Florida election officials are expected to announce soon whether hotly-contested midterm election races for the U.S. Senate and governor will be subject to recounts after unofficial tallies were submitted Saturday.
The contentious U.S. Senate race between Republican Governor Rick Scott and incumbent Democrat Bill Nelson has Scott ahead by about 15,000 votes, a lead of less than 0.25 percent.
The governor's race between Republican former congressman Ron DeSantis and Democratic Tallahassee Mayor Andrew Gillum has DeSantis leading by almost 36,000 votes, or about 0.4 percent.
Florida law requires a statewide machine recount when the margin of victory is less than 0.5 percent and a manual recount if the margin is less than 0.25 percent.
Unofficial vote counts from county canvassing boards were due to be submitted by midday Saturday.
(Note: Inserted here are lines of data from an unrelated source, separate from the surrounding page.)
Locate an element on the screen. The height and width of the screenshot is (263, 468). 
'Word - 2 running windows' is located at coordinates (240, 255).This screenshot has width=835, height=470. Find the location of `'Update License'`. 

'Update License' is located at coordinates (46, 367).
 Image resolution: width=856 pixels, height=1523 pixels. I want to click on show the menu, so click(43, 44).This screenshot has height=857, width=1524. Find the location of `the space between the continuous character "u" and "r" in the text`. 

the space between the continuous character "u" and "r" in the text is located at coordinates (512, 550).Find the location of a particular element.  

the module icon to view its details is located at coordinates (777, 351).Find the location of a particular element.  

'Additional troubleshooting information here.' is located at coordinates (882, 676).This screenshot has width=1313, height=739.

The Florida Secretary of State and the Division of Elections will then determine if the returns meet the legal thresholds requiring recounts.
The possibility of recounts has deepened divisions among voters in a state that is likely to play a key role in the 2020 presidential election. Recounts would determine if Nelson returns to Capitol Hill or if Republicans increase their lead in the Senate.
The fight for Nelson's seat has been particularly acrimonious, with both sides filing lawsuits. Scott, President Donald Trump and other Republicans have accused Nelson of trying to steal the election, while Nelson has alleged Scott is trying to stop officials from counting every ballot. Trump called the situation "a disgrace."
Scott has asked the Florida Department of Law Enforcement to investigate the election departments in South Florida's Democratic-leaning Broward and Palm Beach counties after his lead narrowed as ballots continued to be counted throughout the week. A state election spokeswoman said Friday, however, an investigation would not be launched because there was no evidence of fraud.
Judges ruled in favor of Scott late Friday, ordering election supervisors in the two counties to release information on the ballot-counting.
Gillum conceded defeat Tuesday night but later said every vote should count after the results began to narrow. DeSantis has proceeded as if he is the victor, appointing a transition team in preparation for taking office in January.